Autumn, autumn, autumn – Oh I have missed you! I really do think it is time for this cozy and calm season, where long days out on the run are replaced with couch quality in front of the candlelights. This need for a change in season might be even more evident for me this year since I am buried in literature, report deadlines, expectations, frustrations, happiness, doubts and long days and night nailed to a chair with my nose buried deep in books. Yes…I have started my master, and yes, it is as everybody says, so much more demanding than anything you are used to. So those long indian summer night we have had seems a bit wasted on me, and I happily welcome the darker seasons suited to stay inside and be a nerd!
To accompany me on these autumn night I need something comforting, warming and filled with nutrients, which can be made with a blink of an eye. This dish; a stuffed hokkaido pumpkin baked in the oven, fulfil my needs. Besides being very tasty, it is easy to whip up, budget friendly, versatile and a great way to use leftovers. I have made my pumpkins with a portion of leftover classic bolognese, but next time I have some chicken or beef stew on hands I’ll try it too. I believe you can stuff it with whatever you want, but a juice portion of meat would be my preferred filling.
So join me in welcoming the golden (and bronze coloured) season and try this lovely and nutritious comfort food – I promise you it tastes even better when enjoyed on the couch in front of a candle light :)
Stuffed Hokkaido Pumpkin with a golden cheese layer
2 small/medium hokkaido pumpkins, or one large (approx. 1-1,5 kg in total)

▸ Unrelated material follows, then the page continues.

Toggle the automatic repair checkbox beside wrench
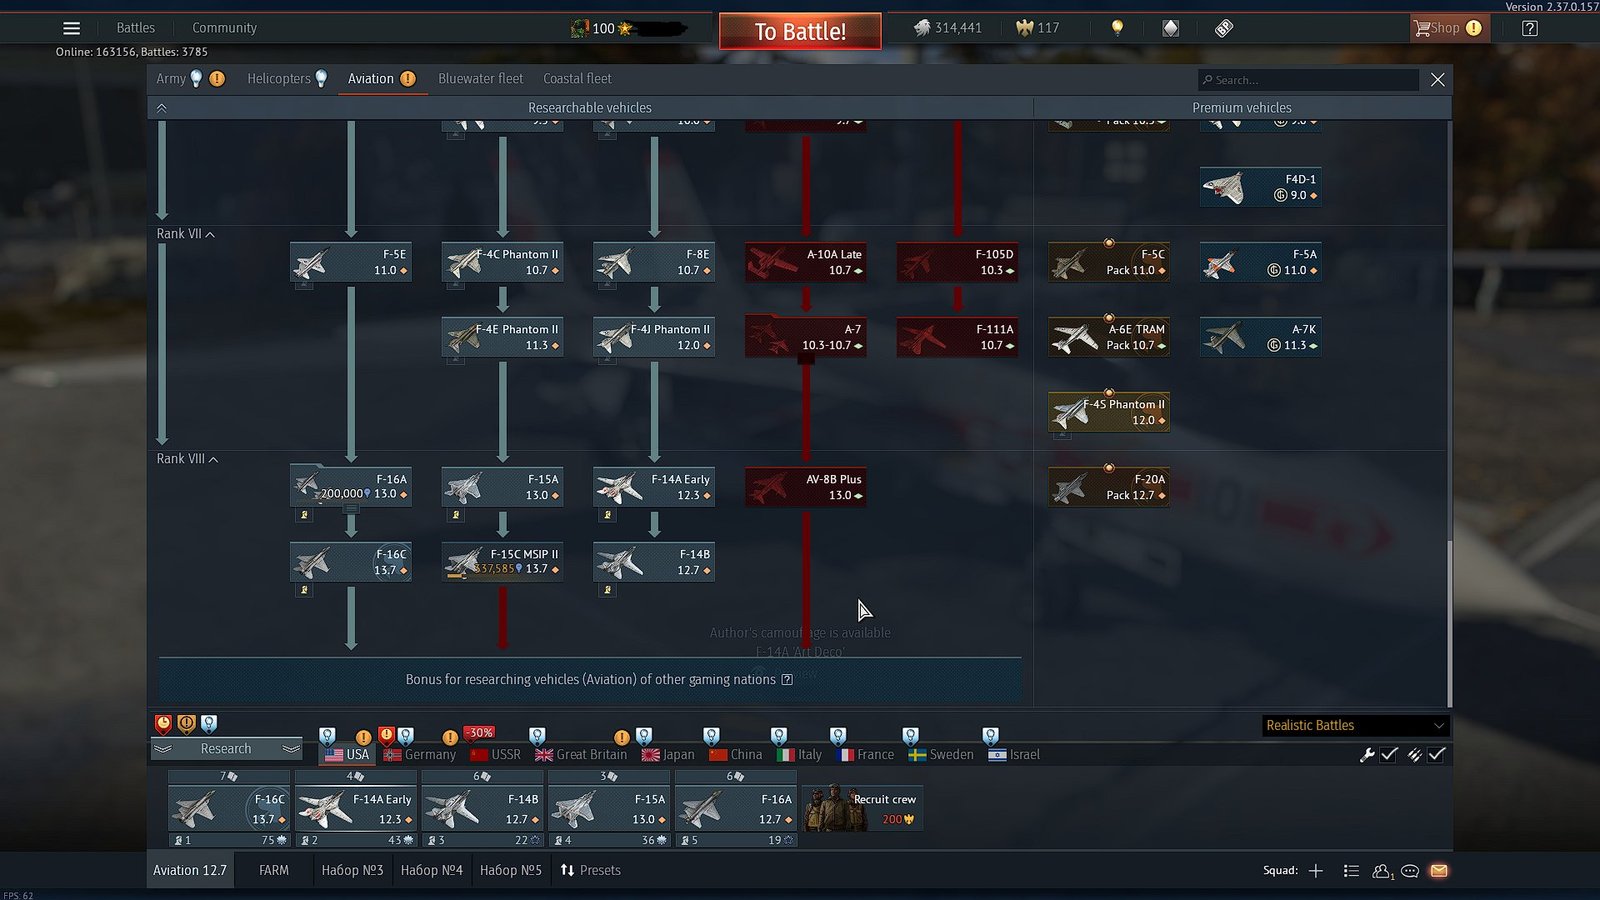Image resolution: width=1600 pixels, height=900 pixels. (1389, 755)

1 portion (maybe around 3 cups / 750 g) of leftover stew or bolognese
200 g grated firm cheese, as prima donna, gouda or your favourite melty cheese
Preheat your oven to 175 ºC/350 ºF (fan). Cut your pumpkins into halves, remove the seeds and place them face up on a lined baking sheet. In order to make them balance you can cut away a little piece on the curvy side. Fill up your pumpkin with leftover stew or bolognese, top it with plenty of grated cheese, place on a lined baking sheet and bake in the oven for 45 min – 1 hour – until the pumpkin is soft and tender and the cheese is golden.
Serve the pumpkins with a dollop of cold yoghurt or creme fraiche and perhaps a little fresh and crispy salad.